A: We are pleasers, and pleasers say yes even when we desperately want to say no. We say yes because we can. We can juggle it all, but the one critical mistake we make is that instead of juggling everything, we place our own desires on hold while we help others follow their dreams. We think the word no is an admission of failure, a crack in our armor, Instead, we need to think of the word no as a discerning choice that shows our thoughtful commitment to what is important.
Q: What are your goals/hopes/dreams for women today?
A: I'd like to see mind-set shift that establishes a sense of confident entitlement without a sense of attitude. My hope is that women will disregard all their preconceived ideas of what they should and could have and determine for themselves what they really want. I want women to embrace the idea that their lives are defined only by them and that motherhood and marriage are choices, not requirements.
Q: What is the most important issue facing women today?
A: Equality. We have not achieved equality yet, and too many women are resting on the idea that the battle is won. The very idea that Roe vs. Wade was even questioned is evidence that we have not achieved equality.
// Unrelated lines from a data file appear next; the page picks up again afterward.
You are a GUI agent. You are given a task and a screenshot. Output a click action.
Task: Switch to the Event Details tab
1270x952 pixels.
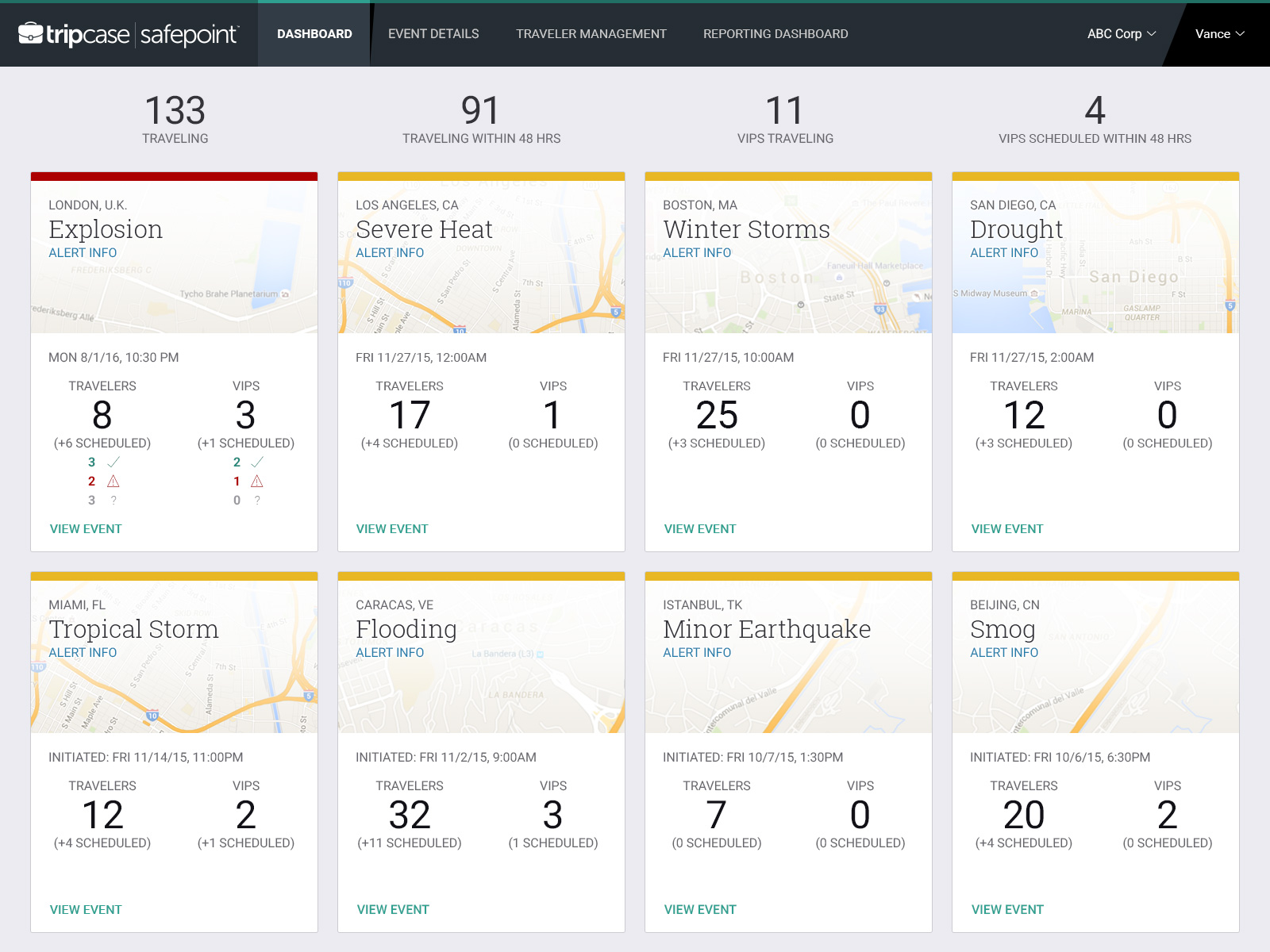[x=433, y=34]
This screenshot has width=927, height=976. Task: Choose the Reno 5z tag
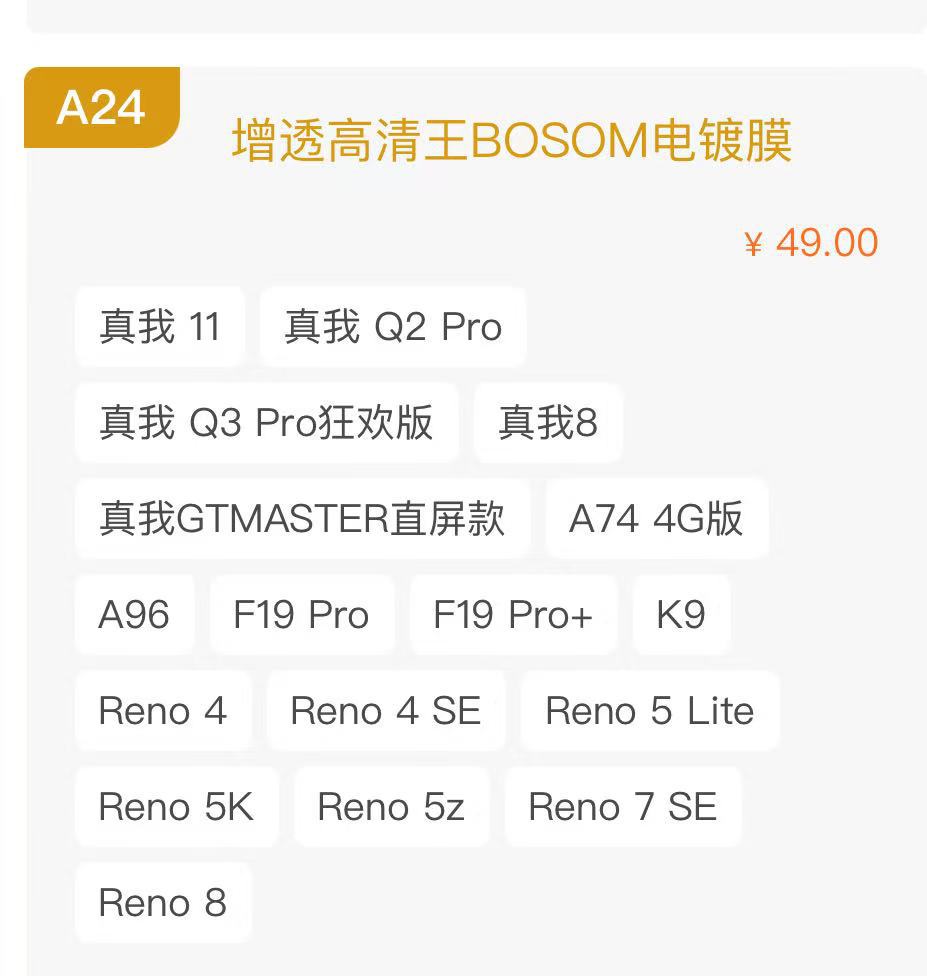[391, 807]
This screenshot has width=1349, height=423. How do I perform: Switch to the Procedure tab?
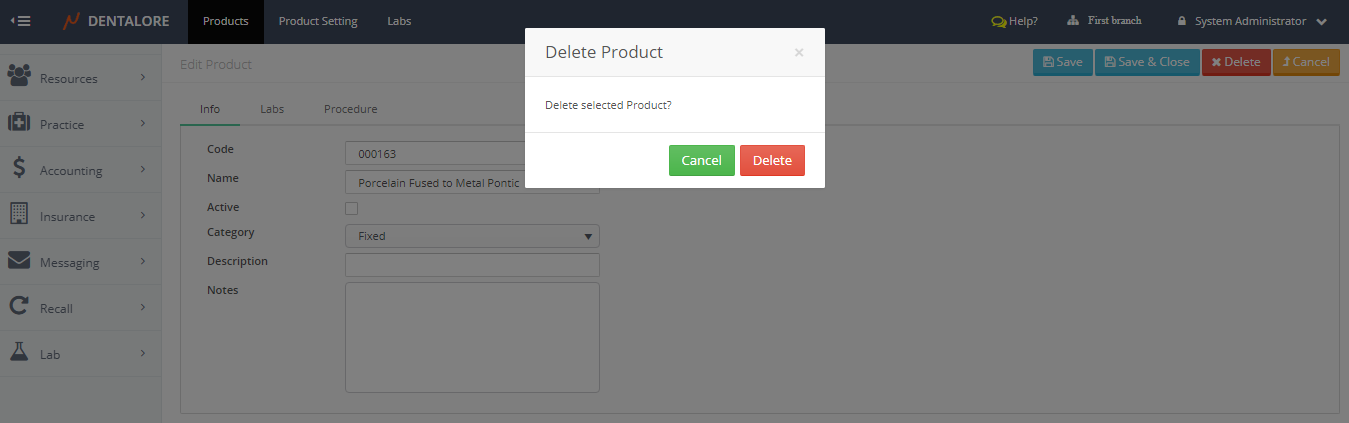pos(350,109)
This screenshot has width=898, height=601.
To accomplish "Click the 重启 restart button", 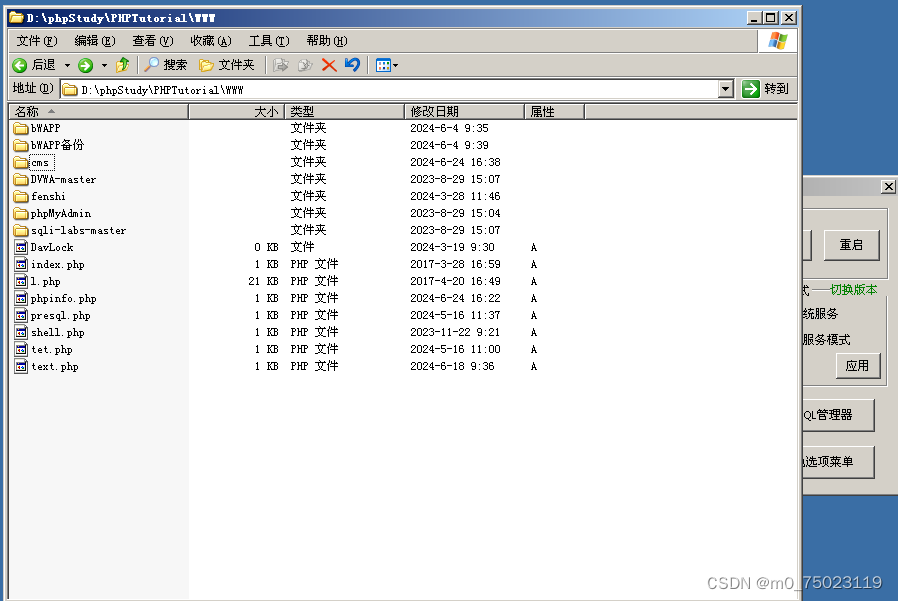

We must think about equality and then stand and be counted from both a voting perspective and a corporate perspective. Pay, positions of power and society-imposed ideas of "female ideals" are far from equal.
Q: What's your solution to the Mommy Wars?
A: Self-exploration and awareness: if we can focus on self-exploration (finding out what we're good at) and awareness (seeing the big picture instead of directing our frustrations toward each other), we can make a measurable difference in how we perceive our roles and how men perceive us. The Mommy Wars have arisen out of fear: we fear that we may be doing something wrong so if we blame and judge women who choose the opposite approach, we somehow feel right and justified. We need to refocus our energy on what is best for us as individual mothers of individual children, and that answer will and should be different for every person.